_What you need to do_. Rewrite the lines below, replacing every occurrence of "computer-use agent" with "screen assistant" and leaving everything else unchanged.

────────────────

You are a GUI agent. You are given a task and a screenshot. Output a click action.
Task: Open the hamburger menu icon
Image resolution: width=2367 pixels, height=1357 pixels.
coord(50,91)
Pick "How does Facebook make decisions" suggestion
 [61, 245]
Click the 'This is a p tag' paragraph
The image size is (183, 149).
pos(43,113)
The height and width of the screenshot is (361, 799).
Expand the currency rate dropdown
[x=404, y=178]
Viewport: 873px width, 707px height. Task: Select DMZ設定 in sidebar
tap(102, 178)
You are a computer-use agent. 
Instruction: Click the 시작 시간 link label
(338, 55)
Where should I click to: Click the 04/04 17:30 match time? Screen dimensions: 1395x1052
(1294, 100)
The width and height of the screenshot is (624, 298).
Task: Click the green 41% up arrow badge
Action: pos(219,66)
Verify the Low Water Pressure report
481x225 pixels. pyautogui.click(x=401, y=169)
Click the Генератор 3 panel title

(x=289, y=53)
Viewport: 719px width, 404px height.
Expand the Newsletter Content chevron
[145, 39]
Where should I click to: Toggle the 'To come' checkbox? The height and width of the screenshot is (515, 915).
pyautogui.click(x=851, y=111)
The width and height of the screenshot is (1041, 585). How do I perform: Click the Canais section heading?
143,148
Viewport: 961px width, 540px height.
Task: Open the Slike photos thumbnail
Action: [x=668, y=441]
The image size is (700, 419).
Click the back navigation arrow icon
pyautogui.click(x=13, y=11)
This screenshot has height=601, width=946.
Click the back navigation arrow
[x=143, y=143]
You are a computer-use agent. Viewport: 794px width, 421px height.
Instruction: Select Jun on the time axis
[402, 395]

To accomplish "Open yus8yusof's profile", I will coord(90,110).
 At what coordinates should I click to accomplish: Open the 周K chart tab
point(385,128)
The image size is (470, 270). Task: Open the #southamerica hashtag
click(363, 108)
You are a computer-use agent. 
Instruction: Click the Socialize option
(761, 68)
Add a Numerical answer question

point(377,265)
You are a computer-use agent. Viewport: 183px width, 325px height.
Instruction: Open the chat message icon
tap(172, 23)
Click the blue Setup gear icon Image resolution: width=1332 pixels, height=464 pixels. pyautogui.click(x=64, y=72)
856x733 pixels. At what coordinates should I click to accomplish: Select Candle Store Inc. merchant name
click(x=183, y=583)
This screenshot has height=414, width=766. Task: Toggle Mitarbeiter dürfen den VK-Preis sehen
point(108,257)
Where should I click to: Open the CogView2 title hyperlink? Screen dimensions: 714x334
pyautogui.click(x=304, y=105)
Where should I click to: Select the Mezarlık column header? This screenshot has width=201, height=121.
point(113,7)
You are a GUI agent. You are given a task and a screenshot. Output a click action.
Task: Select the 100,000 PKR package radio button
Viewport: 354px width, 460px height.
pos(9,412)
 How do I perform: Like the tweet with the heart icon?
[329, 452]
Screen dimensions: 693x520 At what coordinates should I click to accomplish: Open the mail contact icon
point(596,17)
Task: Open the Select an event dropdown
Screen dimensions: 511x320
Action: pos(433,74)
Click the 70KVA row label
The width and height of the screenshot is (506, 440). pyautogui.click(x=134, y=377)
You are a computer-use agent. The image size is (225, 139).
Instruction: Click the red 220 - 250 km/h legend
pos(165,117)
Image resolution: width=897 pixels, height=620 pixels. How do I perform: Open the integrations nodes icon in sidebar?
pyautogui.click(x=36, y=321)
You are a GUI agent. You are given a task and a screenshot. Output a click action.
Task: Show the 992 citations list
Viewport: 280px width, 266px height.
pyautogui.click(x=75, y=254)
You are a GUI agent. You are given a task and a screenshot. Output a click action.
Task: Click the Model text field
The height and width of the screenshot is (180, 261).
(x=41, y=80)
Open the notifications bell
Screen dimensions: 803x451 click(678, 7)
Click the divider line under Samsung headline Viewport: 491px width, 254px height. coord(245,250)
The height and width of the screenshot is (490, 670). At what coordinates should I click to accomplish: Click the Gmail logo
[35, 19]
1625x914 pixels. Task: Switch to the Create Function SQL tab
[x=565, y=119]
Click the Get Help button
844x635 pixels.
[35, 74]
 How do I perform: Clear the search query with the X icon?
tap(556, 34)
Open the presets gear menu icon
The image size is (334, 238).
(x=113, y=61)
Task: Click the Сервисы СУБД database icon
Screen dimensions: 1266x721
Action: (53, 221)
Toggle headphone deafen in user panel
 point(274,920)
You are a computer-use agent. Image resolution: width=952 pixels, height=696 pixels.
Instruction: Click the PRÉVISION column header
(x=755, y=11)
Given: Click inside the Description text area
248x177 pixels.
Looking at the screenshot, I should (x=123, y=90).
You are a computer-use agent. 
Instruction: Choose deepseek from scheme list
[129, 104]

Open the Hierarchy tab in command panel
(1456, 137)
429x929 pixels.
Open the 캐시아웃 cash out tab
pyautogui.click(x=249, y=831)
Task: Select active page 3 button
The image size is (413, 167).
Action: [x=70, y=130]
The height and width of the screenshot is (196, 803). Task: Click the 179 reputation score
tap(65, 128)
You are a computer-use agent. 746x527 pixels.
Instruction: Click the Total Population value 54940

────────────────

_Task result_.
You are a GUI agent. You are given a task and a screenshot. Output a click action.
Task: Open the hamburger menu icon
Image resolution: width=2367 pixels, height=1357 pixels.
coord(50,91)
Pick "How does Facebook make decisions" suggestion
 [61, 245]
Click the 'This is a p tag' paragraph
The image size is (183, 149).
pos(43,113)
The height and width of the screenshot is (361, 799).
Expand the currency rate dropdown
[x=404, y=178]
Viewport: 873px width, 707px height. Task: Select DMZ設定 in sidebar
tap(102, 178)
You are a screen assistant. 
Instruction: Click the 시작 시간 link label
(338, 55)
Where should I click to: Click the 04/04 17:30 match time? Screen dimensions: 1395x1052
(1294, 100)
The width and height of the screenshot is (624, 298).
Task: Click the green 41% up arrow badge
Action: pos(219,66)
Verify the Low Water Pressure report
481x225 pixels. pyautogui.click(x=401, y=169)
Click the Генератор 3 panel title

(x=289, y=53)
Viewport: 719px width, 404px height.
Expand the Newsletter Content chevron
[145, 39]
Where should I click to: Toggle the 'To come' checkbox? The height and width of the screenshot is (515, 915).
pyautogui.click(x=851, y=111)
The width and height of the screenshot is (1041, 585). How do I perform: Click the Canais section heading?
143,148
Viewport: 961px width, 540px height.
Task: Open the Slike photos thumbnail
Action: [x=668, y=441]
The image size is (700, 419).
Click the back navigation arrow icon
pyautogui.click(x=13, y=11)
This screenshot has height=601, width=946.
Click the back navigation arrow
[x=143, y=143]
You are a screen assistant. Viewport: 794px width, 421px height.
Instruction: Select Jun on the time axis
[402, 395]

To accomplish "Open yus8yusof's profile", I will coord(90,110).
 At what coordinates should I click to accomplish: Open the 周K chart tab
point(385,128)
The image size is (470, 270). Task: Open the #southamerica hashtag
click(363, 108)
You are a screen assistant. 
Instruction: Click the Socialize option
(761, 68)
Add a Numerical answer question

point(377,265)
You are a screen assistant. Viewport: 183px width, 325px height.
Instruction: Open the chat message icon
tap(172, 23)
Click the blue Setup gear icon Image resolution: width=1332 pixels, height=464 pixels. pyautogui.click(x=64, y=72)
856x733 pixels. At what coordinates should I click to accomplish: Select Candle Store Inc. merchant name
click(x=183, y=583)
This screenshot has height=414, width=766. Task: Toggle Mitarbeiter dürfen den VK-Preis sehen
point(108,257)
Where should I click to: Open the CogView2 title hyperlink? Screen dimensions: 714x334
pyautogui.click(x=304, y=105)
Where should I click to: Select the Mezarlık column header? This screenshot has width=201, height=121.
point(113,7)
You are a GUI agent. You are given a task and a screenshot. Output a click action.
Task: Select the 100,000 PKR package radio button
Viewport: 354px width, 460px height.
pos(9,412)
 How do I perform: Like the tweet with the heart icon?
[329, 452]
Screen dimensions: 693x520 At what coordinates should I click to accomplish: Open the mail contact icon
point(596,17)
Task: Open the Select an event dropdown
Screen dimensions: 511x320
Action: pos(433,74)
Click the 70KVA row label
The width and height of the screenshot is (506, 440). pyautogui.click(x=134, y=377)
You are a screen assistant. The image size is (225, 139).
Instruction: Click the red 220 - 250 km/h legend
pos(165,117)
Image resolution: width=897 pixels, height=620 pixels. How do I perform: Open the integrations nodes icon in sidebar?
pyautogui.click(x=36, y=321)
You are a GUI agent. You are given a task and a screenshot. Output a click action.
Task: Show the 992 citations list
Viewport: 280px width, 266px height.
pyautogui.click(x=75, y=254)
You are a GUI agent. You are given a task and a screenshot. Output a click action.
Task: Click the Model text field
The height and width of the screenshot is (180, 261).
(x=41, y=80)
Open the notifications bell
Screen dimensions: 803x451 click(678, 7)
Click the divider line under Samsung headline Viewport: 491px width, 254px height. coord(245,250)
The height and width of the screenshot is (490, 670). At what coordinates should I click to accomplish: Click the Gmail logo
[35, 19]
1625x914 pixels. Task: Switch to the Create Function SQL tab
[x=565, y=119]
Click the Get Help button
844x635 pixels.
[35, 74]
 How do I perform: Clear the search query with the X icon?
tap(556, 34)
Open the presets gear menu icon
The image size is (334, 238).
(x=113, y=61)
Task: Click the Сервисы СУБД database icon
Screen dimensions: 1266x721
Action: (53, 221)
Toggle headphone deafen in user panel
 point(274,920)
You are a screen assistant. Image resolution: width=952 pixels, height=696 pixels.
Instruction: Click the PRÉVISION column header
(x=755, y=11)
Given: Click inside the Description text area
248x177 pixels.
Looking at the screenshot, I should (x=123, y=90).
You are a screen assistant. 
Instruction: Choose deepseek from scheme list
[129, 104]

Open the Hierarchy tab in command panel
(1456, 137)
429x929 pixels.
Open the 캐시아웃 cash out tab
pyautogui.click(x=249, y=831)
Task: Select active page 3 button
The image size is (413, 167).
Action: [x=70, y=130]
The height and width of the screenshot is (196, 803). Task: Click the 179 reputation score
tap(65, 128)
You are a screen assistant. 746x527 pixels.
Instruction: Click the Total Population value 54940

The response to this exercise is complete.